Needs a good credit score
Creditors strictly require the applicant to have a good credit score and a regular source of income. If you are struggling with your credit history for any reason, getting an unsecured debt will be challenging, especially at a feasible interest rate.
How to pay off debts
Once you take a debt, you must ensure to pay it. An unsecured debt is usually more problematic than a secured debt due to the higher interest rates and a shorter repayment time frame. A good repayment plan and a few considerations like these can help you out with this.
- Take on only what you can pay, and always look for lower interest rates. Create a proper debt management plan before taking an unsecured debt. Look at your current financials and try to project your future creditworthiness.

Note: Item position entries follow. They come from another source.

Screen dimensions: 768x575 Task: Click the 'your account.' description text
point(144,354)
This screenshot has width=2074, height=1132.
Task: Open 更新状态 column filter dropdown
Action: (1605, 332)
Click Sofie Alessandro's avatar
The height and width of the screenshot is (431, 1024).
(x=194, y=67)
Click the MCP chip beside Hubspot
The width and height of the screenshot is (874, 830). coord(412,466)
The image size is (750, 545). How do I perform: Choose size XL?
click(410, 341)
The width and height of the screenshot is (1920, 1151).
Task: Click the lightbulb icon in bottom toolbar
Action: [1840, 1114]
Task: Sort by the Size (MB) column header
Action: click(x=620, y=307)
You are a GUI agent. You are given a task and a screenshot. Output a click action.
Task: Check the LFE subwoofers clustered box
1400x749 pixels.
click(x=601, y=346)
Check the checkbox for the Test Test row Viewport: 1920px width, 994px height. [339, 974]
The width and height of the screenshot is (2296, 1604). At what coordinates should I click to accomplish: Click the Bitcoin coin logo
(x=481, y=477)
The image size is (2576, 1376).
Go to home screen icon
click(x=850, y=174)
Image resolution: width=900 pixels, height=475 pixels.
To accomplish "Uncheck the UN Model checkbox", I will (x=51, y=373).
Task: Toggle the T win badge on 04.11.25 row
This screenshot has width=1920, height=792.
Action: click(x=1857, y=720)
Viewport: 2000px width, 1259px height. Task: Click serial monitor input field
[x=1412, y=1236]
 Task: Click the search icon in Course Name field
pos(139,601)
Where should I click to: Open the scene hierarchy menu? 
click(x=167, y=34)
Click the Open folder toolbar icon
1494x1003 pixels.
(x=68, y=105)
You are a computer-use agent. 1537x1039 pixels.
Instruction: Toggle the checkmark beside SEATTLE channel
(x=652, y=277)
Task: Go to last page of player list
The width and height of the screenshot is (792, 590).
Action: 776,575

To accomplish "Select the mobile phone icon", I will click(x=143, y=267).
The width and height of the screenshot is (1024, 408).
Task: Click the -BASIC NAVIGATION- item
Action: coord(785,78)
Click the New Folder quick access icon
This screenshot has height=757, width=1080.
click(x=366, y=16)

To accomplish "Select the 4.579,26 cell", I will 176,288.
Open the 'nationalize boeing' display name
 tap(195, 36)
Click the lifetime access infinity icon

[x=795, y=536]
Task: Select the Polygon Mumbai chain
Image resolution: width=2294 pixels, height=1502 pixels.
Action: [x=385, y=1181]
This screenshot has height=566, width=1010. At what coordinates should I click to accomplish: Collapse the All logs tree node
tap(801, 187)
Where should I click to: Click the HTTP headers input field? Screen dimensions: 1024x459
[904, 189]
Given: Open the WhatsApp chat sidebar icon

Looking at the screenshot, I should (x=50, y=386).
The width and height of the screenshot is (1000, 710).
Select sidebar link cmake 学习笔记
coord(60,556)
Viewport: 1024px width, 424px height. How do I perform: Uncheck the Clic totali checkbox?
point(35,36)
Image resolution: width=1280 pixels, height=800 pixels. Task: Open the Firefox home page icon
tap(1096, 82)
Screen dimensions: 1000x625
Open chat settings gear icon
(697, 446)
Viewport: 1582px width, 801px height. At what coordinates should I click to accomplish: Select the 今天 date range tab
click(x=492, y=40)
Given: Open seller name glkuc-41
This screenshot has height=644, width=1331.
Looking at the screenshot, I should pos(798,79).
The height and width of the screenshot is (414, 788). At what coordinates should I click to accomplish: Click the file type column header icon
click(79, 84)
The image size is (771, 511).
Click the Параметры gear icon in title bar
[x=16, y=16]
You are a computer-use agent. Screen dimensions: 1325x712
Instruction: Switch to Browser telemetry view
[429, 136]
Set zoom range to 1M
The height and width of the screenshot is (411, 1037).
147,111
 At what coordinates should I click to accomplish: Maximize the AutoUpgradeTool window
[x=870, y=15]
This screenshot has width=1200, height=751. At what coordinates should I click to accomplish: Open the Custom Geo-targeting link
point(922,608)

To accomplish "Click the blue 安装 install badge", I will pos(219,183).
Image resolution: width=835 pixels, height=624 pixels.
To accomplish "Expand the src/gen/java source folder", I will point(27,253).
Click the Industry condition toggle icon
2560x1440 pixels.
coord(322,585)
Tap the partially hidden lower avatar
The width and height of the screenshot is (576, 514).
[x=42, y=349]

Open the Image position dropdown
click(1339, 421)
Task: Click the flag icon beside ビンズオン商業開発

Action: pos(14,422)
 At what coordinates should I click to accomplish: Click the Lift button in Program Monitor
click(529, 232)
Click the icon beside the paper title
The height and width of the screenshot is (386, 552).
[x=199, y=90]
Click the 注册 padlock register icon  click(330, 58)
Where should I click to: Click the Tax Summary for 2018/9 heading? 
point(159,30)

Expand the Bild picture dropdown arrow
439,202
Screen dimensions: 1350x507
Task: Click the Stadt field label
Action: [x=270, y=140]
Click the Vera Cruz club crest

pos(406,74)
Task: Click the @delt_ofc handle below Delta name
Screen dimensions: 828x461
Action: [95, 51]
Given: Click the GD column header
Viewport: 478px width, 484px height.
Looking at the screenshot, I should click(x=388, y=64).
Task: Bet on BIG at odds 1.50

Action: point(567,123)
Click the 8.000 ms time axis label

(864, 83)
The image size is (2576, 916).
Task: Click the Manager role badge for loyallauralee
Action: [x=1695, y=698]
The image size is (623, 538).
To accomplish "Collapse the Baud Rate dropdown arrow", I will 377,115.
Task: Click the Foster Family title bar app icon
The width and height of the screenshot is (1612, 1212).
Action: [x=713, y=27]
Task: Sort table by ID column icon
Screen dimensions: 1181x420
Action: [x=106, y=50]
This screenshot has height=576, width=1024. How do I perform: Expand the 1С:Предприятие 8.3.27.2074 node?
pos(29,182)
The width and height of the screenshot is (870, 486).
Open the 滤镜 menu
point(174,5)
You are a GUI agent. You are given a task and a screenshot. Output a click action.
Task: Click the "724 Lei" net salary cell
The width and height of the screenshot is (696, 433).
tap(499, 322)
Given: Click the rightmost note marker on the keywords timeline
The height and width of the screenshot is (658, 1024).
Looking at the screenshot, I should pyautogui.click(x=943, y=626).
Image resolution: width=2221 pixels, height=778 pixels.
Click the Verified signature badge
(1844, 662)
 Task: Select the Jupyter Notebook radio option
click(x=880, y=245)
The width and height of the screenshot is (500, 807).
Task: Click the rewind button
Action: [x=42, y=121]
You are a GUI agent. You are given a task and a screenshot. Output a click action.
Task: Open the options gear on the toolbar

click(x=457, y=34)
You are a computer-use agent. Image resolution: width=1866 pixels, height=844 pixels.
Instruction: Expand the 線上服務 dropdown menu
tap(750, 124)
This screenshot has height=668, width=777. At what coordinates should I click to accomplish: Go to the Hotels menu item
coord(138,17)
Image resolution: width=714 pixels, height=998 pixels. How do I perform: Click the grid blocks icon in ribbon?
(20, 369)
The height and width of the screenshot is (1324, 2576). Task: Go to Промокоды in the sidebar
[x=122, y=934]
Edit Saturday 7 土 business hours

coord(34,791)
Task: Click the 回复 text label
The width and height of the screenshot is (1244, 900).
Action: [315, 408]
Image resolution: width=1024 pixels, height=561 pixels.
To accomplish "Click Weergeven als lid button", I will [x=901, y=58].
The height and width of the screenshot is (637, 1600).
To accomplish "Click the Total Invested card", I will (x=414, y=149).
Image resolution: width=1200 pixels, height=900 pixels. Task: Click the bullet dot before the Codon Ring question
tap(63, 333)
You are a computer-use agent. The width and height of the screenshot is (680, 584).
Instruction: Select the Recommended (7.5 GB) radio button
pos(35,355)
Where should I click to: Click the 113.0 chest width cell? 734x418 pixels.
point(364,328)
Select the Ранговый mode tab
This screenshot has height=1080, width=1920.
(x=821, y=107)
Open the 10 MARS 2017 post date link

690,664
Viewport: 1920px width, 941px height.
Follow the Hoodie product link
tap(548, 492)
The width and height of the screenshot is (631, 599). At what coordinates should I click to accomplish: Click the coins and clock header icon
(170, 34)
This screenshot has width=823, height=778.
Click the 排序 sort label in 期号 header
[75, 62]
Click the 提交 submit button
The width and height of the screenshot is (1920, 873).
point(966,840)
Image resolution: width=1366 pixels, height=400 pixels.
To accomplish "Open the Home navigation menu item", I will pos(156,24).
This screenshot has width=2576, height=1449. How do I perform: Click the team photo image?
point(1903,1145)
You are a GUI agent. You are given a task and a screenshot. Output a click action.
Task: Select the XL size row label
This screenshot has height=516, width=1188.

- Always maintain an emergency fund. Just a couple of missed monthly payments can start damaging your credit score. Try having a couple of months of repayments to cover for unforeseen events (like medical bills that cost out of your budget and may result in a medical debt).
- Try to pay off the debt as quickly as possible. Dedicate a significant portion of your income towards monthly payments.
- If you have multiple debts (mostly unsecured debts such as unpaid credit cards or personal loans), find a debt consolidation plan to bring all of them together under a lower interest rate.
You can look at many settlement options if you face difficulties paying off your unsecured loans.
In some cases, the creditor offers a debt settlement on their terms. However, if your creditor does not allow such a facility, you can also look out for the best debt relief companies.